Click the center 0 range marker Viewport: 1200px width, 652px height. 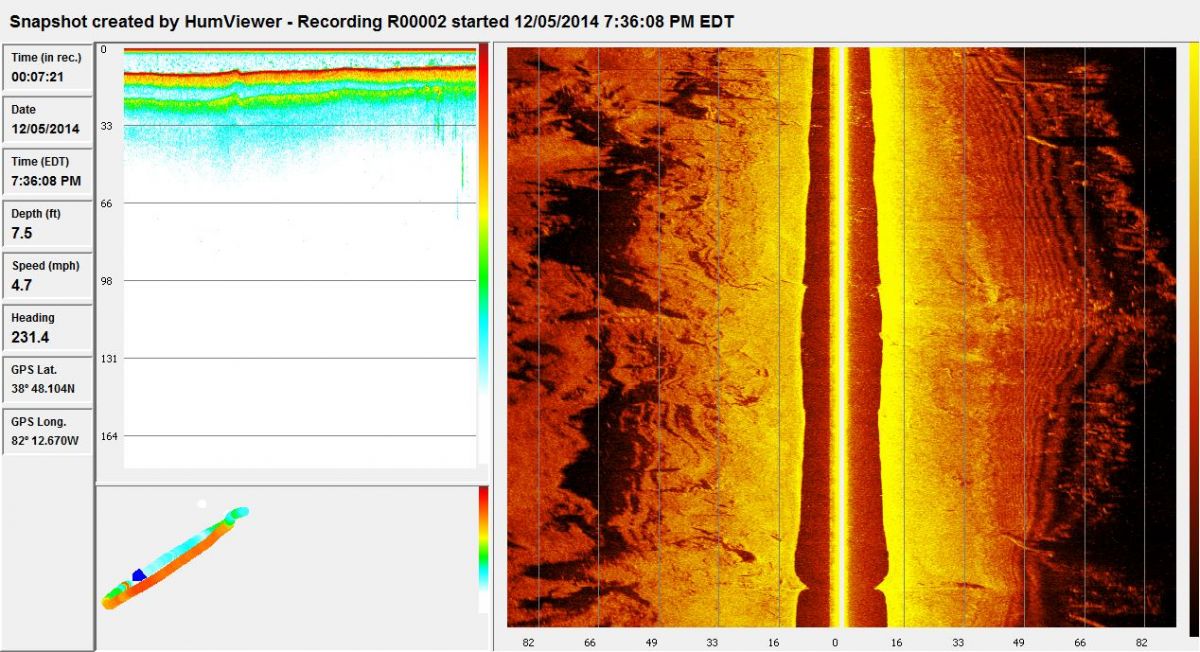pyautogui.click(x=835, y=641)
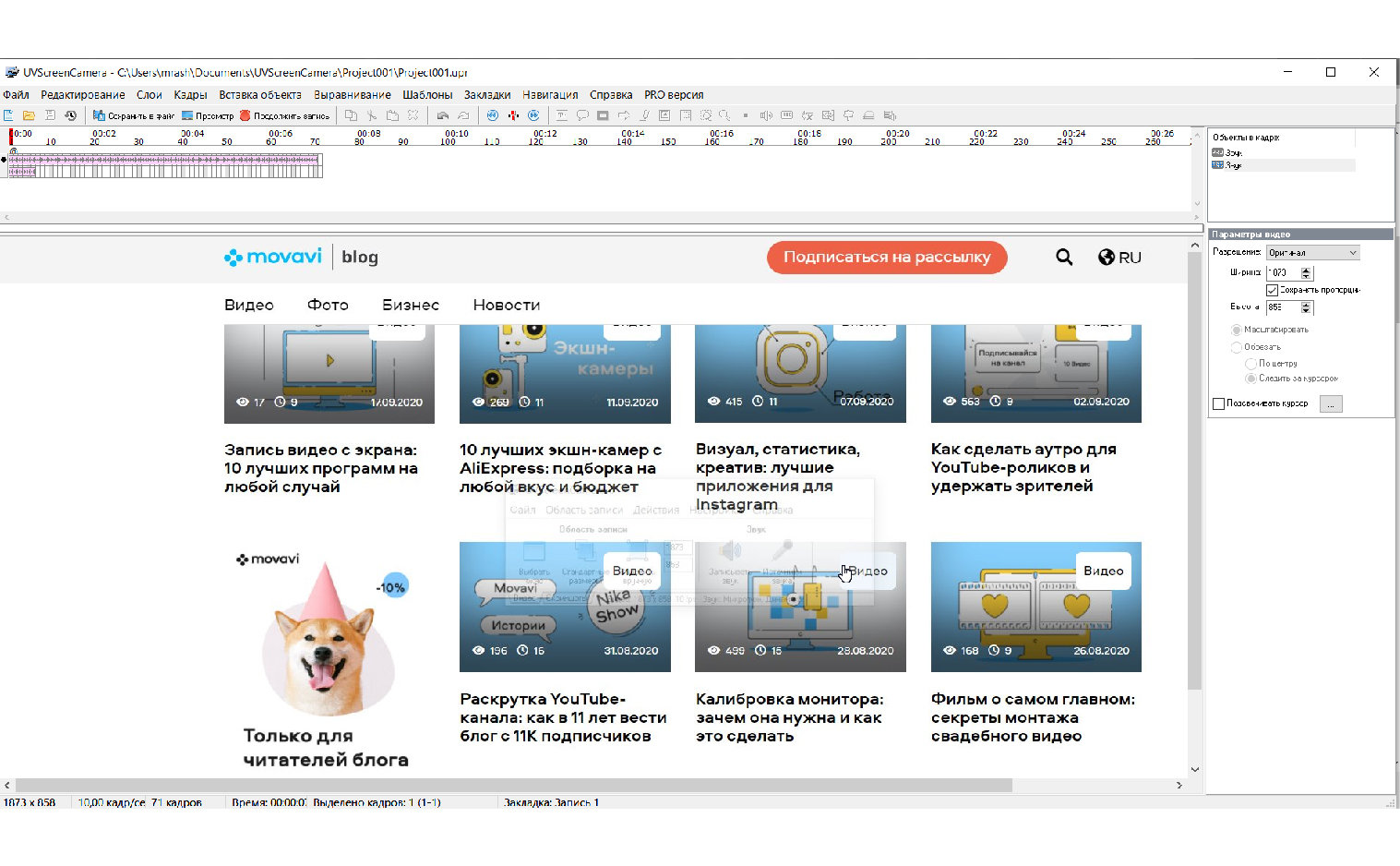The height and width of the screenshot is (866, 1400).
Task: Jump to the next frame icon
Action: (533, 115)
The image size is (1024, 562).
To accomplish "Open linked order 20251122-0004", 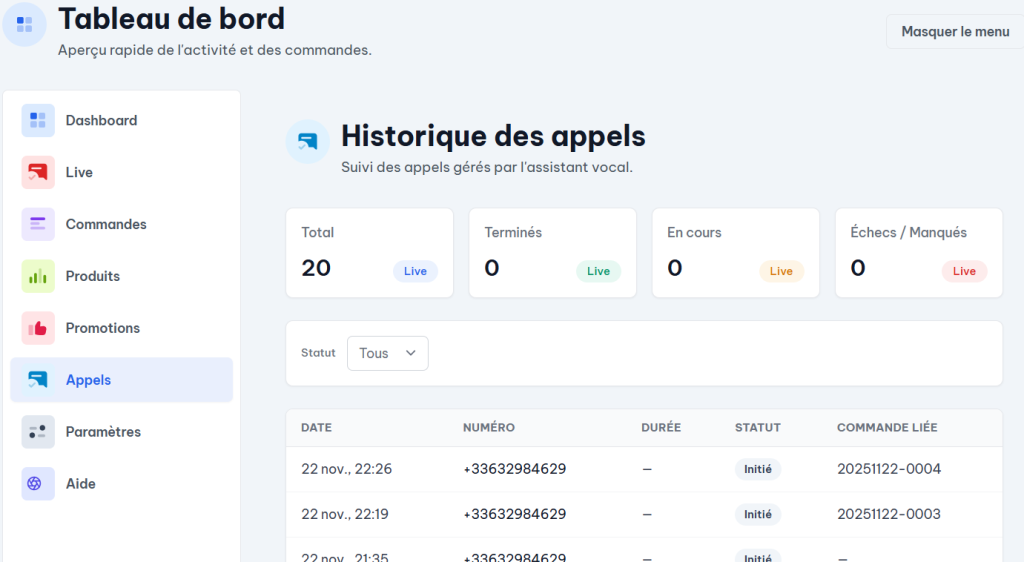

Goal
Repeat the stretch of the data from the line containing "The image size is (1024, 562)." through the end of the data, word for word, leaving the pictures out.

Answer for the task
The image size is (1024, 562).
To accomplish "Open linked order 20251122-0004", 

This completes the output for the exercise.